Sedat Peker’e “Hamamoğlanı” diye hitap eden Karaarslan’ın iddiaları yenir yutulur cinsten değil…
Şimdi doğal olarak şu soruları sormak gerekiyor?
Nihat Karaarslan’ın iddialarına rağmen, Cevdet Yılmaz hakkında bir soruşturma yapıldı mı?
Normal bir ülkede bu tip iddialar hükümetleri devirirken, halen soruşturulmayan bir milletvekili, üstelik TBMM’de Plan ve Bütçe Komisyonu Başkanı gibi bir makamda neden hala oturuyor?
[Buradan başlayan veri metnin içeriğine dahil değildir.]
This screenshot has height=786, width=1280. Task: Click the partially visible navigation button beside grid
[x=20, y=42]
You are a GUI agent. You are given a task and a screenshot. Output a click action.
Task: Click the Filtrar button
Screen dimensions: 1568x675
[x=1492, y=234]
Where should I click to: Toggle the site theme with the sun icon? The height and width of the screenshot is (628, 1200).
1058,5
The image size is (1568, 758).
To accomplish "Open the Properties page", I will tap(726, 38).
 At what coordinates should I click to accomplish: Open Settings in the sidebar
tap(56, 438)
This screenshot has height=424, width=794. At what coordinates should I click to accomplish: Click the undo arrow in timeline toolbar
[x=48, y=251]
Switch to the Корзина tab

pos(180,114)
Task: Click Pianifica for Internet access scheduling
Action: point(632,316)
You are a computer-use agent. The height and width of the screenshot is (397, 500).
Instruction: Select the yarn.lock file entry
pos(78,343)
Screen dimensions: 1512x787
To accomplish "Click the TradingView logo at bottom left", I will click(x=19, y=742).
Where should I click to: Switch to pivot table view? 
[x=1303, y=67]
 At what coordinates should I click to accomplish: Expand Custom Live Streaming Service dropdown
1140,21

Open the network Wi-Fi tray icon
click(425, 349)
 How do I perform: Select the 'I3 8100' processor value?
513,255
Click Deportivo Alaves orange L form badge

Başta Cumhurbaşkanı’nın ailesini hedef alan ve “Namusunuzu korudum” gibi haddini aşan bir cümleyi dahi sarf edebilen Sedat Peker’in siyaset dünyasındaki en yakını olarak afişe edilen bu eski Bakan hakkında bundan sonra ne yapılacak?
Gerçekten merak ediyorum?
Diğer taraftan, Sedat Peker hakkında günümüze gelene kadar yaptıkları, adının karıştığı tüm olaylar ve halen ülkede yürüttüğü faaliyetleri hakkında ilgi çekici yazılarımla yine burada olacağım.